The entire argument is framed through an anti-open-source view which sees participation as entirely motivated by money.
It's an unfortunate presentation that makes it more difficult to sympathise with - and ultimately it may not matter; either somebody else will fill the gap or the LLMs he resents will help coders create their products without the libraries he seems to think are valueless without a set financial cost.
It's a sad world (or sad Internet) that when people do anything there's always a question of how to monetize it. Upload videos of you being goofy? "You should start a series! Make them longer than 8 minutes and you can qualify for YouTube ad money!". Write a blog? Similar stuff. TikTok? Go viral and maybe you'll find someone to pay you for... something.
And there's incentive reversal, I once saw someone who vlogs daily, his aim was to qualify for YouTube ad money, so everyday he rants for at least 8 minutes about how his life sucks and girls hate him (but that's fine because they just want to scam him for alimony anyway)...
> which sees participation as entirely motivated by money.
I think it’s rather that people need to eat. He admits that some wealthy devs will continue to work for free (do charity basically) but for those who want to make a living from OSS it will be harder and harder.
But yea as you said ultimately it probably won’t matter that much.
They do and always did. But open source was originally not about that, but about building something cool and letting others build on that. And, crucially, about GPL preventing large companies from extinguishing your work "because copyright". I remember Bill Gates calling GPL a spreading virus that tech world has to fight.
****************************************
• _Brief A_
In the open-source discussion, what did Bill Gates call the GPL?
• _Brief B_
Write the next part of the open-source discussion, picking up after its last comment.

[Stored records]
****************************************
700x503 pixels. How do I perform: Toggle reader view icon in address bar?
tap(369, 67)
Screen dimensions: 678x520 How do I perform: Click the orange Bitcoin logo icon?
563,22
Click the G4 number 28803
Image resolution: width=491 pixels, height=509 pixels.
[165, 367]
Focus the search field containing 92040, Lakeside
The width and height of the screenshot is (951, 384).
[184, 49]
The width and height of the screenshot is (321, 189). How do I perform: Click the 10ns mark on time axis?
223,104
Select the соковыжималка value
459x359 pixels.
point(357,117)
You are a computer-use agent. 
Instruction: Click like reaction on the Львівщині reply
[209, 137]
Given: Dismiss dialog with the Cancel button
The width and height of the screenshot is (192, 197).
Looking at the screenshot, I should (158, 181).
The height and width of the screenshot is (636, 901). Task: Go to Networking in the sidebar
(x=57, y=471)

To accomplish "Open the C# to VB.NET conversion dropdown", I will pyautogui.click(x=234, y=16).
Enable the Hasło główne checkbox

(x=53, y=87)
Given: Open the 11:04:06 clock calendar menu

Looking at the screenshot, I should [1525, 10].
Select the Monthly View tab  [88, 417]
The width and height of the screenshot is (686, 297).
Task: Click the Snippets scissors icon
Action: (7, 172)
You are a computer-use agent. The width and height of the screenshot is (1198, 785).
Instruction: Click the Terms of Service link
****************************************
• _Reply A_
A spreading virus that the tech world has to fight.

• _Reply B_
Sometime along this path monetizing open source became a thing. Now it is apparently becoming less lucrative. OK. That's the nature of changes, but IMO it does not kill open source. It might eventually make it even better, as commercial open source has become too widespread and money corrupts. My 2c.
Being old(ish) I recall in the early 90s Stallman advocating for (and mostly winning the argument in the tech circles at the time) open source as the primary tool for freedom to build things. With financial motivation possible, but completely orthogonal to the development of the open source software.
And how his argument (he was also a strong proponent of freedom to fork and improve in ways that the original developer did not do/want/agree with) was used against him in the early Emacs-XEmacs wars. When he tried to advocate that developers should support his Emacs version because he was the one who built Emacs (with tech retort being that his version sucks, he does not want to let others change it, so the community will build the features they want in XEmacs, thank you very much).
I think viable financial models of the last 15-20 years morphed open source into something different (in a kind of embrace-extend way). But I think that "extinguish" is very hard with OSS, so with financial models becoming less viable, open source might morph back somewhat. Or not; we shall see.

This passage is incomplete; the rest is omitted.